[Record extracts — start]
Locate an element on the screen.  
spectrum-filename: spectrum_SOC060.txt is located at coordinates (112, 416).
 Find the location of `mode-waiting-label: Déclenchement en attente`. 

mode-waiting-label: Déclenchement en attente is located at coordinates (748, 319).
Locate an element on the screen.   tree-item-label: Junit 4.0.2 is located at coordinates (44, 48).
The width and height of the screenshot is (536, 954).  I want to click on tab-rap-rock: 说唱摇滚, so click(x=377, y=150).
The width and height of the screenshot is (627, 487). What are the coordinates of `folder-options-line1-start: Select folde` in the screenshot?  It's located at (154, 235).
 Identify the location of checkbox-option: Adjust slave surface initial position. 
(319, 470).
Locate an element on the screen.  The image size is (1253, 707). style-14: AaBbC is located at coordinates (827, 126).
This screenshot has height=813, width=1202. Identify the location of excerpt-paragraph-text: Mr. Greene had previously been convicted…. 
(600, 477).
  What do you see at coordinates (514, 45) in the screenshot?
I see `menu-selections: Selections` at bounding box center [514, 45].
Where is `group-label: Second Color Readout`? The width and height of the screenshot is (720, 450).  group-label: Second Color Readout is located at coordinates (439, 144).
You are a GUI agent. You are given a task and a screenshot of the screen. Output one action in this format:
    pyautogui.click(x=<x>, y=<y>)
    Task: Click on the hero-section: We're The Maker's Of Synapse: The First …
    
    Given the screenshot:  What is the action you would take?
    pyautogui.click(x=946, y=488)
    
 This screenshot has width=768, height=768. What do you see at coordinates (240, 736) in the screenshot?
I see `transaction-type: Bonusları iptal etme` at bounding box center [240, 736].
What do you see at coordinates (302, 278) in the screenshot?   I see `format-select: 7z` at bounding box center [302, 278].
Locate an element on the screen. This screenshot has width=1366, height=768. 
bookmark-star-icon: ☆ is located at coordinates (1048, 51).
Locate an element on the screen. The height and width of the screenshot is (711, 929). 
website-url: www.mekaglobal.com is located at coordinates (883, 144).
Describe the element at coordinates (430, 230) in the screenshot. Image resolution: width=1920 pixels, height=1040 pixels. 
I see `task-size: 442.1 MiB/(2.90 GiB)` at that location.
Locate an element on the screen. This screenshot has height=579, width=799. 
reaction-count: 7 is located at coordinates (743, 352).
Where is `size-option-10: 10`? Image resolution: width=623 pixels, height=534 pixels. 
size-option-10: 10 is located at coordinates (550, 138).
[Record extracts — finish]
_Instructions for the task_
Rewrite the part of the records that opens with the line containing "pixels, height=534 pixels." and closes at the end of the records, substituting "dimensions" for "resolution" and leaving everything else unchanged.

_Worked solution_
Where is `size-option-10: 10`? Image dimensions: width=623 pixels, height=534 pixels. 
size-option-10: 10 is located at coordinates (550, 138).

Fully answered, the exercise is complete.